Box-office takings and cinema admissions in Germany are up 30% year-on-year for the first quarter of 2008, according to figures collated by Nielsen EDI.

In the period January 3-March 23, German cinemas have been experiencing an unexpected, but welcome, revival in popularity after the disappointing results of last year. They posted takings of $345.5m (EUR218.7m) and admissions of 35.4 million - a vast improvement on 2007's weak first three months which saw only 27.4 million admissions and takings of $262.2m (EUR166m).

Performance so far this year is also more than 20% above the same period in 2005 and 2006 ($284.8m and $286.9m respectively). Moreover, there was only one weekend in these first three months where fewer than 2 million tickets were sold, and seven releases have so far scored more than 1 million admissions each - whereas only two managed this in the same period last year.

The first quarter's top release is Til Schweiger's Keinohrhasen, which was co-produced and distributed by Warner Bros and has generated $46.3m (EUR29.3m) from 4.38 million admissions since the beginning of January.
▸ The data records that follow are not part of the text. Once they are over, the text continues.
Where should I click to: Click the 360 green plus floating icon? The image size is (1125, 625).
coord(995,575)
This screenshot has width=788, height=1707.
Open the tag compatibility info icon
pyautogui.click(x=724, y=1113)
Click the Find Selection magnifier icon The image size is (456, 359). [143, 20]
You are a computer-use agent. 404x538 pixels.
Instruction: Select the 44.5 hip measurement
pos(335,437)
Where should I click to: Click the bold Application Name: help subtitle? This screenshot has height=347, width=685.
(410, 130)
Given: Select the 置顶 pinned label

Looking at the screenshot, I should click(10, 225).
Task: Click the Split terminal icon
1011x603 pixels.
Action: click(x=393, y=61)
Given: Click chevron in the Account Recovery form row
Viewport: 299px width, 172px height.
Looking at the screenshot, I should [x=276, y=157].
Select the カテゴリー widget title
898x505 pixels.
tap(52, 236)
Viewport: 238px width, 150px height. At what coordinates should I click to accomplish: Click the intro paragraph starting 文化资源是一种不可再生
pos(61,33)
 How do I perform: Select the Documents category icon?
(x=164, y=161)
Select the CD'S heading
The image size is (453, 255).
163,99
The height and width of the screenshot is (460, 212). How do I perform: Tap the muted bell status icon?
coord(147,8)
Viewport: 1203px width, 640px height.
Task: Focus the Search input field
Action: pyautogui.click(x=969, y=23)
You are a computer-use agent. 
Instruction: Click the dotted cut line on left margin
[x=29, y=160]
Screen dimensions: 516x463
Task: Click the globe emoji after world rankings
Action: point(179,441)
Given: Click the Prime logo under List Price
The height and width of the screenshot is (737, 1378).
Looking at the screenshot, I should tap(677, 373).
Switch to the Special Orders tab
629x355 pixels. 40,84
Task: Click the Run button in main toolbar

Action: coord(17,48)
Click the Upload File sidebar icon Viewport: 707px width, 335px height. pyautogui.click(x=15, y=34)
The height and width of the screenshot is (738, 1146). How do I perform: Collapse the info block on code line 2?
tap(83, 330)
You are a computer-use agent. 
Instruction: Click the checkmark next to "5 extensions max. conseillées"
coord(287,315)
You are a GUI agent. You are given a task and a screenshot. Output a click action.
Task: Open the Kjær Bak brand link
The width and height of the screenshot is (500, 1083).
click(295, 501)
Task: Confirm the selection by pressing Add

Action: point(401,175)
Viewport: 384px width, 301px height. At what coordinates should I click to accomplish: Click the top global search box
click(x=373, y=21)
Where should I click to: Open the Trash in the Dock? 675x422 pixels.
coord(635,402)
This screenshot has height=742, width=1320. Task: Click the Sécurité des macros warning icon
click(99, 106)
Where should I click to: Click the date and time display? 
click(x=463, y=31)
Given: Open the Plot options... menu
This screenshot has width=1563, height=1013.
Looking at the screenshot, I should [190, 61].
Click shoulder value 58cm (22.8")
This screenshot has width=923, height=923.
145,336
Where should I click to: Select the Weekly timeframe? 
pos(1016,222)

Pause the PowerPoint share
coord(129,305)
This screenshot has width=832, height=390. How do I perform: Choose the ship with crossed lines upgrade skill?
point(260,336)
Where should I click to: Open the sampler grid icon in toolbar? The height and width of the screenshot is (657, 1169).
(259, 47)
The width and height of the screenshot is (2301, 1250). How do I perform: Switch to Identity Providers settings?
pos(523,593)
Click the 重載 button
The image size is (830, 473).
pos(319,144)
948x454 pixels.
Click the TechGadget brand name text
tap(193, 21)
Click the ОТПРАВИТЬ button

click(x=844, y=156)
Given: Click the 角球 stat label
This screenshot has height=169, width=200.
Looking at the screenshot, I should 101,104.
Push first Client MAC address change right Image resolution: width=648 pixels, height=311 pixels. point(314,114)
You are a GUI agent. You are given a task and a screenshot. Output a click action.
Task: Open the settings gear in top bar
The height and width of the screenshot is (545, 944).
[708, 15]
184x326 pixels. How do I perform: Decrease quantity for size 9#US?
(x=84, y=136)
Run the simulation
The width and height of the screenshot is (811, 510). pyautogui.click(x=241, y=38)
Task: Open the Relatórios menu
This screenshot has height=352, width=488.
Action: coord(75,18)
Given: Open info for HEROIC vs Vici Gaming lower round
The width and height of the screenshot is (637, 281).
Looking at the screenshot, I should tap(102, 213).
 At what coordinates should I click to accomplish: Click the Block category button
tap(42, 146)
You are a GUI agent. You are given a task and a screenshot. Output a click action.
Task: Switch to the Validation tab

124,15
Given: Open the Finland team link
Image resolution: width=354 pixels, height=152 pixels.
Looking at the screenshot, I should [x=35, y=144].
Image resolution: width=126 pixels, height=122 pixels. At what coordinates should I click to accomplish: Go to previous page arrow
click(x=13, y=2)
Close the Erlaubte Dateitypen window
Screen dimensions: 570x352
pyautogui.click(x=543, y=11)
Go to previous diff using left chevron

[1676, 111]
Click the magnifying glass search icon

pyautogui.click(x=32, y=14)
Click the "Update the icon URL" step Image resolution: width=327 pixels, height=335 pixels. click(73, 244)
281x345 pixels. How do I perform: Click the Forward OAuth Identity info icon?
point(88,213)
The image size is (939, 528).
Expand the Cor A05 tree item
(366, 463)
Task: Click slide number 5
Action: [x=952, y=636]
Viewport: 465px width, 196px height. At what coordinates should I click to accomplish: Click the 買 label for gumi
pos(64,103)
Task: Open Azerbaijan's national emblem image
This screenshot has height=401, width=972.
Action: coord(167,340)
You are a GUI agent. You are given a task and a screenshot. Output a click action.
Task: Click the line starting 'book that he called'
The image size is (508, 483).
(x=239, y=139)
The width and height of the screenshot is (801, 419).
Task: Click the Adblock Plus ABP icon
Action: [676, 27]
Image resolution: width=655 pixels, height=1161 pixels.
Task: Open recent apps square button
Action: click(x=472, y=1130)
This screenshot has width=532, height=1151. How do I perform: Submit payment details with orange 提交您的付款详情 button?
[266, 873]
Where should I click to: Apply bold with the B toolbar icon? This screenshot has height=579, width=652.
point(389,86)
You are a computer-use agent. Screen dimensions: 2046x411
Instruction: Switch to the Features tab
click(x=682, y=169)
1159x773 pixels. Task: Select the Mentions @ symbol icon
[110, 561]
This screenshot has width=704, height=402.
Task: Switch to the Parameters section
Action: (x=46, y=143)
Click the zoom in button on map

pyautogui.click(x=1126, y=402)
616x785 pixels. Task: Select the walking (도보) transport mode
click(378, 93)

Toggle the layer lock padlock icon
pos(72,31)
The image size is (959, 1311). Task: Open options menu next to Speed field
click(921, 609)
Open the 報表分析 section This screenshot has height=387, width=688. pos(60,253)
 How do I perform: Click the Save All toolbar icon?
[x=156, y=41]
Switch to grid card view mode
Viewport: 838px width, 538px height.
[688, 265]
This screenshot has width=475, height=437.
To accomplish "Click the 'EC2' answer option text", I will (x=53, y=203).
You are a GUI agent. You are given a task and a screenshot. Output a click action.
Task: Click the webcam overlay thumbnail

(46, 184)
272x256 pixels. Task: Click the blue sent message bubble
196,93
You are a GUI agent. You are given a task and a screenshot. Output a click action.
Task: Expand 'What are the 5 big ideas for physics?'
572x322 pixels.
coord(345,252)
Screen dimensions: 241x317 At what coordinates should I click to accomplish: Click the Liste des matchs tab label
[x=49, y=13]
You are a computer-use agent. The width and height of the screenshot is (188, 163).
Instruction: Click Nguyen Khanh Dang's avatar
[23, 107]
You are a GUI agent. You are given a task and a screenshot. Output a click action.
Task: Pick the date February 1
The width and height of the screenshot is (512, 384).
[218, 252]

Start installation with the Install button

The romantic comedy, which was released December 20, stars Schweiger, Nora Tschirner and Matthias Schweighofer and has a cumulative total of $58.8m (EUR37.2m) and 5.7 million admissions.

German-UK documentary Earth comes second and has become the most successful release in the history of distributor Universum Film, with $26.4m (EUR16.7m) and 2.7 million admissions. Earth is also now Germany's most successful nature documentary, beating March Of The Penguins which posted 1.46 million admissions for Kinowelt in 2005-06. In addition, the German release of Earth has topped the film's performance in such territories as France and Japan.

At the same time, the top US film during this quarter - in third position - is I Am Legend with $25.4m (EUR16.1m) and 2.4 million admissions.

Warner Bros is unsurprisingly the market leader for the first three months, with a massive 30% share thanks to Keinohrhasen and I Am Legend as well as Roland Emmerich's 10,000 BC and Rob Reiner's The Bucket List, followed some way back by Walt Disney and Twentieth Century Fox.